I remember the way my grandparents’ house was when my grandfather was still alive. I can recall in the mornings after I stayed the night there. I sprang out of bed after I heard the crack of an egg shell and, the sound of my grandmother’s cast iron skillet sizzling. I hurried out of my room and made my way down the staircase. When I opened the door at the bottom of the stairs, the air on the other side was hazy and thick with the smell of bacon, eggs, cinnamon bread, and the sweet smell of buttermilk pancakes with home made maple syrup. We would all eat together at the table and talk. My grandfather sat at the head of the table drinking a cup of black coffee freshly brewed from his stovetop brewer. All the heavenly scents filled the house like a vaporous delight.
In the afternoon my grandfather was often upstairs working in his office while the house jumped with every bass strum of the Jazz music he played on his gigantic stereo system. Sometimes I’d go upstairs and we would listen to Stan Getz and Oscar Peterson together. He would always tell me about different jazz musicians, but our favorite was Stan Getz because superb of his saxophone skills, which we felt could only be matched by the much earlier “Prez” himself, Lester Young. Our dog, Chipper, despite being half deaf would jump to his feet and prance around the house excitedly when he heard it.

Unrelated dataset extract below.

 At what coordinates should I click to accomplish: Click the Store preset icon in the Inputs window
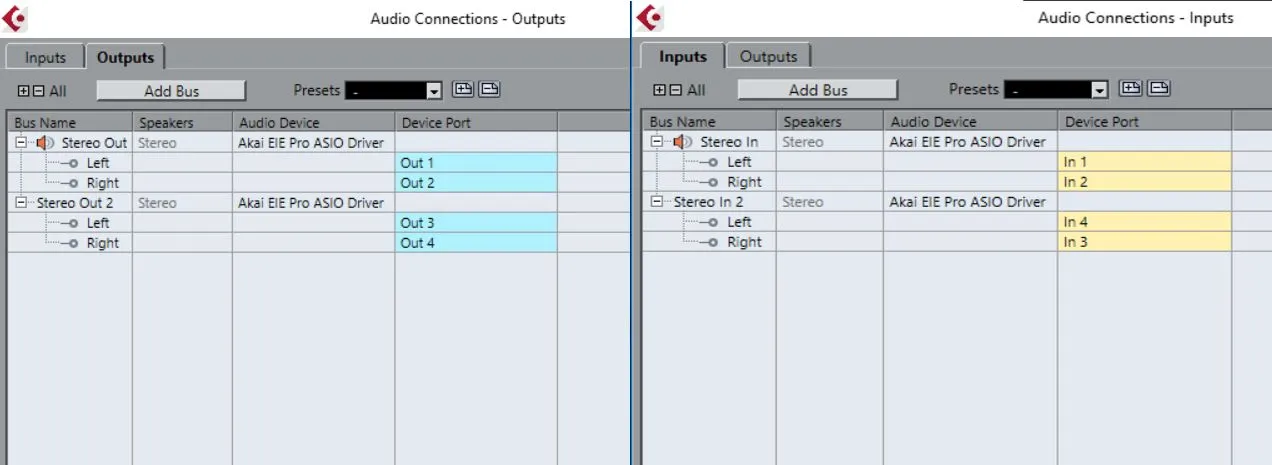tap(1130, 89)
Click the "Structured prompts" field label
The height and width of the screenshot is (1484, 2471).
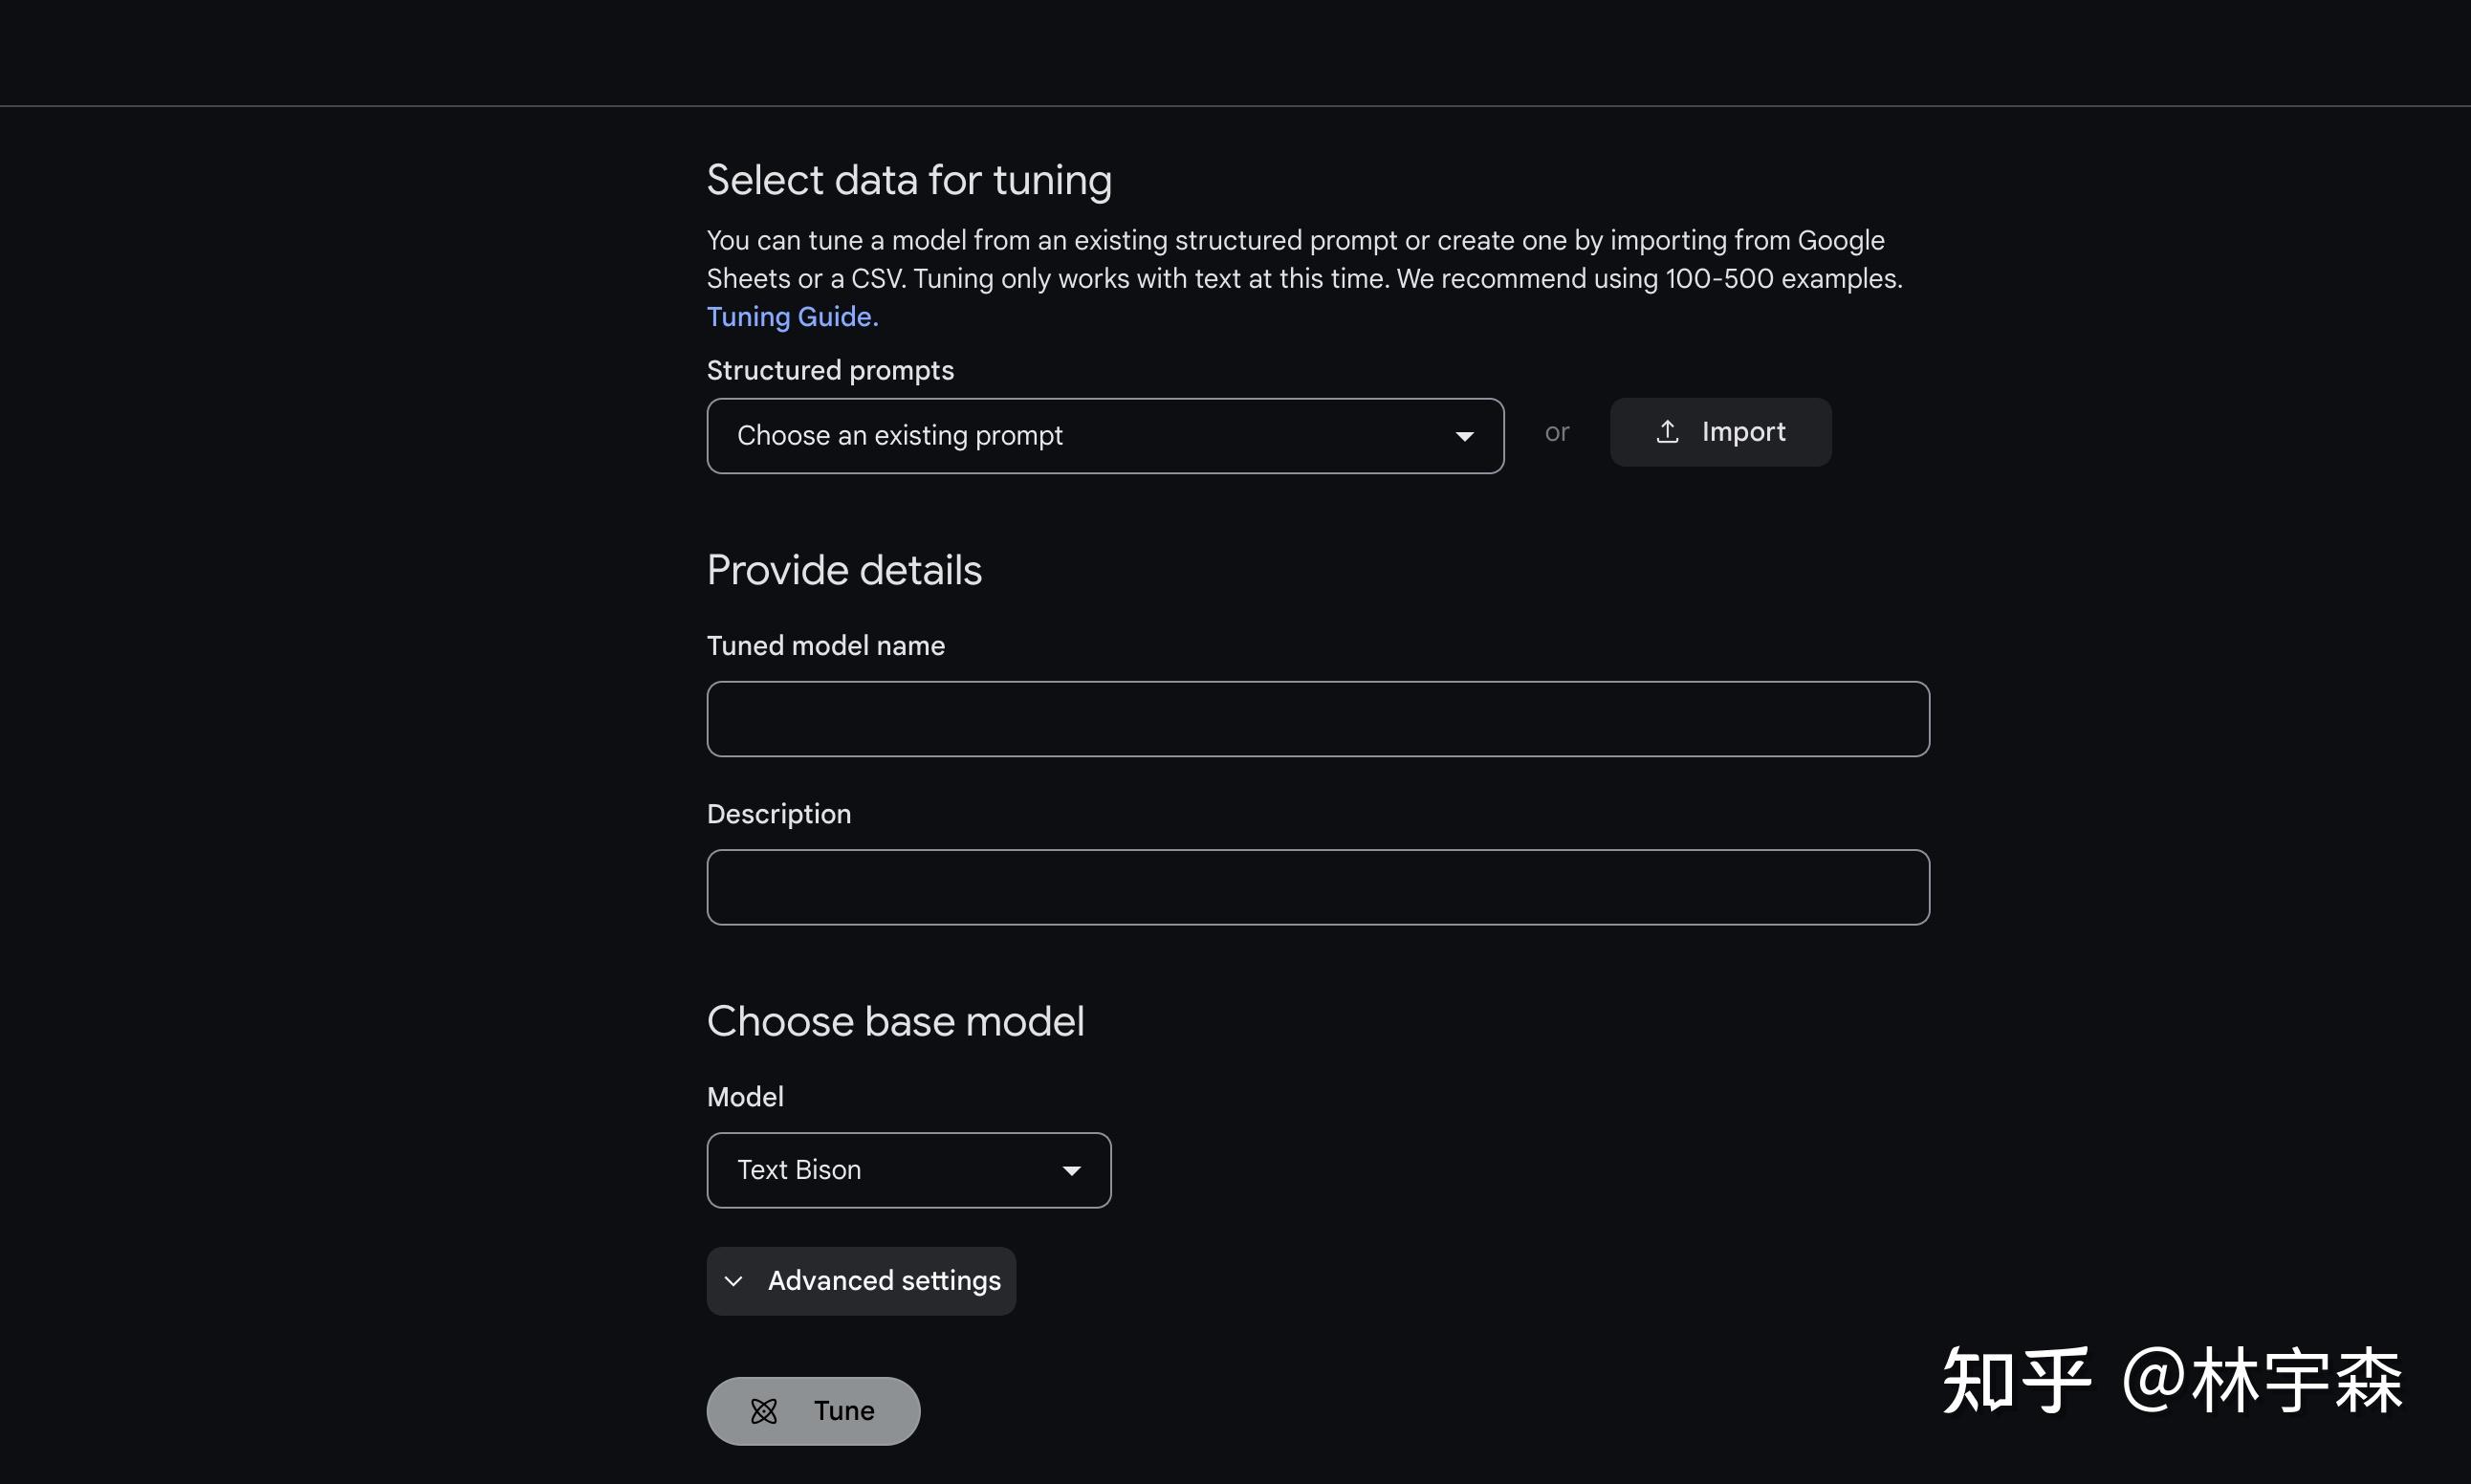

In the evening the flickering fire place filled the living room with a glowing light. The fire filled the room with its radiant warmth and the smoky scent of the burning wood my grandfather chopped earlier in the day. The wood popped and crackled in the background as we sat around the living room drinking tea and talking. My grandfather, dad, uncle and I would discuss politics, history, and society. I loved to listen to them talk when they got into a really deep conversation, and, in those moments, I felt like nothing in the world could be better then being in that house. It was a safe place ware nothing could worry me; it was where we could get together and be a family.
Since my grandfather’s passing, my grandmother’s loneliness has left her no choice but to acquire a housemate to help fill her large house and keep her company. A woman named Sue moved in, but when I go to my grandma’s house it feels strangely empty of the life it once had. No more rich aromas of breakfast in the kitchen. The sound of the Jazz music faded away along with the life of our old dog Chipper. Because Sue acquired several rooms for her own use, I no longer have access to my old room and my grandfather’s old office. Now in a strange way the house no longer feels like the family house anymore, now it feel like just any house. It is no longer filled with the warmth and joy it once was flooded with. The walls, doors, windows, and even the furniture is the same, but the heart and soul of the house is gone.
I learned that over the course of time things can change drastically. Even though it’s a sad thing, and deep down I wish that things were back to the way they used to be, the experience is a lesson learned about life. I feel that sometimes revisiting old places is difficult, and it is important never to forget the past but also know when to move on. But was worth it because I love to reminisce, and no matter how sad it may seem its always brings back happy memories of my grandfather. Even though he’s gone and the house has changed I still have my family, and because of those memories I never forget who I am. I would definitely recommend going back to, or looking at a place you once knew because it teaches you a lot about yourself, where you’re from, and who you are. You find out what really matters in your life, and it helps you appreciate the ones that you love because you never know when things will change.